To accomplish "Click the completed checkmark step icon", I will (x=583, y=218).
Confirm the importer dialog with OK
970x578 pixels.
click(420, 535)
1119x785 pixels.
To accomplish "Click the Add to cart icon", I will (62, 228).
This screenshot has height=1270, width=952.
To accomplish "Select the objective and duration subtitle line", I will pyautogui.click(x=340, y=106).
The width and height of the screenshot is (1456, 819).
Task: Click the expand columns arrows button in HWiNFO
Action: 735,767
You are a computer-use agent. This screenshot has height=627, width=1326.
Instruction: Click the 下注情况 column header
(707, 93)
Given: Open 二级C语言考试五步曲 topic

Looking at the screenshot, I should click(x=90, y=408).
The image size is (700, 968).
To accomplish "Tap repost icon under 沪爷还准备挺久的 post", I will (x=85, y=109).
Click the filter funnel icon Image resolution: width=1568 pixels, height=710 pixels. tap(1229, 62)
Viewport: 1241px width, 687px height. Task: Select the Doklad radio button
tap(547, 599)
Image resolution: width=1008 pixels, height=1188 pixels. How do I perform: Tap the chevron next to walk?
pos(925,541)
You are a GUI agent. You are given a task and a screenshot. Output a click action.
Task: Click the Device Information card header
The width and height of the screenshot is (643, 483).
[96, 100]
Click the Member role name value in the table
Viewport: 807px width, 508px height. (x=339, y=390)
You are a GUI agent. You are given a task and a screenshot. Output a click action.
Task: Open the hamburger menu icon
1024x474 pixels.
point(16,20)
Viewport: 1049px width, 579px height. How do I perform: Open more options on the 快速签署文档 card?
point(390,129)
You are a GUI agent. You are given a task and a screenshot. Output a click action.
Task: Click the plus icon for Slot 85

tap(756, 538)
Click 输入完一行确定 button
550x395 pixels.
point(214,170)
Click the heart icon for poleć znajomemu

- OBJETIVO
Presenta como una lista JSON de cadenas, una por línea y sin las líneas en blanco, las filas de la sección que empieza con la línea que contiene "You are a computer-use" y termina con la que contiene "pos(925,541)", ambas incluidas.

- RESPUESTA
[
  "You are a computer-use agent. This screenshot has height=627, width=1326.",
  "Instruction: Click the 下注情况 column header",
  "(707, 93)",
  "Given: Open 二级C语言考试五步曲 topic",
  "Looking at the screenshot, I should click(x=90, y=408).",
  "The image size is (700, 968).",
  "To accomplish \"Tap repost icon under 沪爷还准备挺久的 post\", I will (x=85, y=109).",
  "Click the filter funnel icon Image resolution: width=1568 pixels, height=710 pixels. tap(1229, 62)",
  "Viewport: 1241px width, 687px height. Task: Select the Doklad radio button",
  "tap(547, 599)",
  "Image resolution: width=1008 pixels, height=1188 pixels. How do I perform: Tap the chevron next to walk?",
  "pos(925,541)"
]